Re: Explicit deterministic COLLATE fails with pattern matching operations on column with non-deterministic collation

From: Tom Lane <tgl(at)sss(dot)pgh(dot)pa(dot)us>
To: James Lucas <jlucasdba(at)gmail(dot)com>
Cc: "David G(dot) Johnston" <david(dot)g(dot)johnston(at)gmail(dot)com>, PostgreSQL mailing lists <pgsql-bugs(at)lists(dot)postgresql(dot)org>, Peter Eisentraut <peter(dot)eisentraut(at)2ndquadrant(dot)com>
Subject: Re: Explicit deterministic COLLATE fails with pattern matching operations on column with non-deterministic collation
Date: 2020-05-28 00:21:26
Message-ID: 5075.1590625286@sss.pgh.pa.us
Views: Raw Message | Whole Thread | Download mbox | Resend email
Thread:
Lists: pgsql-bugs

James Lucas <jlucasdba(at)gmail(dot)com> writes:
> explain select * from ctestnd where t like 'a%' collate "C";
> ERROR: nondeterministic collations are not supported for LIKE

Yeah. I traced through this, and the place where it's failing is where
the planner tries to apply the LIKE operator to the stored MCV values
(to see how many of them pass the condition, which gives us a big clue
about the selectivity). Unfortunately, per the comments in selfuncs.c,

* For both oprrest and oprjoin functions, the operator's input collation OID
* (if any) is passed using the standard fmgr mechanism, so that the estimator
* function can fetch it with PG_GET_COLLATION(). Note, however, that all
* statistics in pg_statistic are currently built using the relevant column's
* collation. Thus, in most cases where we are looking at statistics, we
* should ignore the operator collation and use the stats entry's collation.
* We expect that the error induced by doing this is usually not large enough
* to justify complicating matters. In any case, doing otherwise would yield
* entirely garbage results for ordered stats data such as histograms.
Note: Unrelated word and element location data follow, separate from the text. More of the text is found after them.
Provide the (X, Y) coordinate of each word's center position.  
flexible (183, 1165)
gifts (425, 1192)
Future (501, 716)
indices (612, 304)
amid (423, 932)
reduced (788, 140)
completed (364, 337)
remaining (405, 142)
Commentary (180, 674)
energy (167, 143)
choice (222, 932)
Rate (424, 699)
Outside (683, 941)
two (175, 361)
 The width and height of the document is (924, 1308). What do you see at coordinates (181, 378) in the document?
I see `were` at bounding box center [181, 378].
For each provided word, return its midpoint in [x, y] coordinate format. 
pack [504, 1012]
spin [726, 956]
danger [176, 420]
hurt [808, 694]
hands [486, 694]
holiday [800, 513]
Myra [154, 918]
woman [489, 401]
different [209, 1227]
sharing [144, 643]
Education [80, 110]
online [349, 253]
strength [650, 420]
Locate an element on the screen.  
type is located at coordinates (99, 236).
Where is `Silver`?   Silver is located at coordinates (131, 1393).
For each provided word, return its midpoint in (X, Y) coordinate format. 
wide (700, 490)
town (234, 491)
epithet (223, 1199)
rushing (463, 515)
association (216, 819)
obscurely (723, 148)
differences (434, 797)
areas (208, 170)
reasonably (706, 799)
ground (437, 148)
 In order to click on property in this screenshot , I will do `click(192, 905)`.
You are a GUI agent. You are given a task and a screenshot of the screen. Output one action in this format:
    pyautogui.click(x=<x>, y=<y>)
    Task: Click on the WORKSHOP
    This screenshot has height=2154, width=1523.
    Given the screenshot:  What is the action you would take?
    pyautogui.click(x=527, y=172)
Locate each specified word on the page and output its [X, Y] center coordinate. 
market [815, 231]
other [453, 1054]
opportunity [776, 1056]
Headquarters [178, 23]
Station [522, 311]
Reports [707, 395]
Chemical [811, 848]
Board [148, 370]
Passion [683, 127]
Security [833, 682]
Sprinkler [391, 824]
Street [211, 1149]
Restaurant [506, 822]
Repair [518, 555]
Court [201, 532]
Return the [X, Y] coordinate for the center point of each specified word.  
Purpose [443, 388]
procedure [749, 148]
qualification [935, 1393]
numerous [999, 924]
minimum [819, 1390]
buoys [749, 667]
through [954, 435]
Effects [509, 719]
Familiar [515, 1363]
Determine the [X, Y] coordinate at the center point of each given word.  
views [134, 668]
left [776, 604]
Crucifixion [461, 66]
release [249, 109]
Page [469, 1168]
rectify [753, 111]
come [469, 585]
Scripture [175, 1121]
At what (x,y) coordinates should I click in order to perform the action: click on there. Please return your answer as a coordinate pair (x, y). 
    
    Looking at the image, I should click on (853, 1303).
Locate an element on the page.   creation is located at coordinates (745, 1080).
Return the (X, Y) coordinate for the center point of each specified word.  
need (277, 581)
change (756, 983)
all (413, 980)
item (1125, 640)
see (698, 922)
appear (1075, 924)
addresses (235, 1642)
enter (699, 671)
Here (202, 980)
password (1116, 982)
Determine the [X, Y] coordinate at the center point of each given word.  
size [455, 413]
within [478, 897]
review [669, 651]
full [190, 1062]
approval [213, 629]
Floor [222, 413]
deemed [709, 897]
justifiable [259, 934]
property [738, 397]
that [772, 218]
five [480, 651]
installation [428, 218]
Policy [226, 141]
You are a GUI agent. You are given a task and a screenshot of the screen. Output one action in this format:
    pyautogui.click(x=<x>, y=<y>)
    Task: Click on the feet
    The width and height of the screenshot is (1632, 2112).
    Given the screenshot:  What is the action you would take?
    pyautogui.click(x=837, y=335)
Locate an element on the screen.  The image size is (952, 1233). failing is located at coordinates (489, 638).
mcv_selectivity is following this advice and applying LIKE with the
ctestnd.t column's declared collation ... and then the operator throws
an error.

The idea that using the "wrong" collation might actually cause an error
was not factored into this design, obviously. I'm not sure offhand what
to do about it. If we go over to using the query's collation then we
avoid that issue, but instead we have the problem noted in this comment
about the histogram sort order not matching what the operator expects.
(In the case of mcv_selectivity the sort order isn't really an issue,
but it is an issue for sibling functions such as
ineq_histogram_selectivity.)

This issue only dates back to commit 5e0928005; before that, we just
blindly passed DEFAULT_COLLATION_OID to operators being evaluated for
estimation purposes. (I suppose if you made the database's default
collation nondeterministic, you could still get into trouble; but that
case may not be reachable right now.) On the other hand, the actual
breakage is even newer, because nondeterministic collations weren't
added until 5e1963fb7, several months later. Both of those are v12
cycle, so it's academic from a user's standpoint which one we blame;
but the upshot is that this case doesn't work.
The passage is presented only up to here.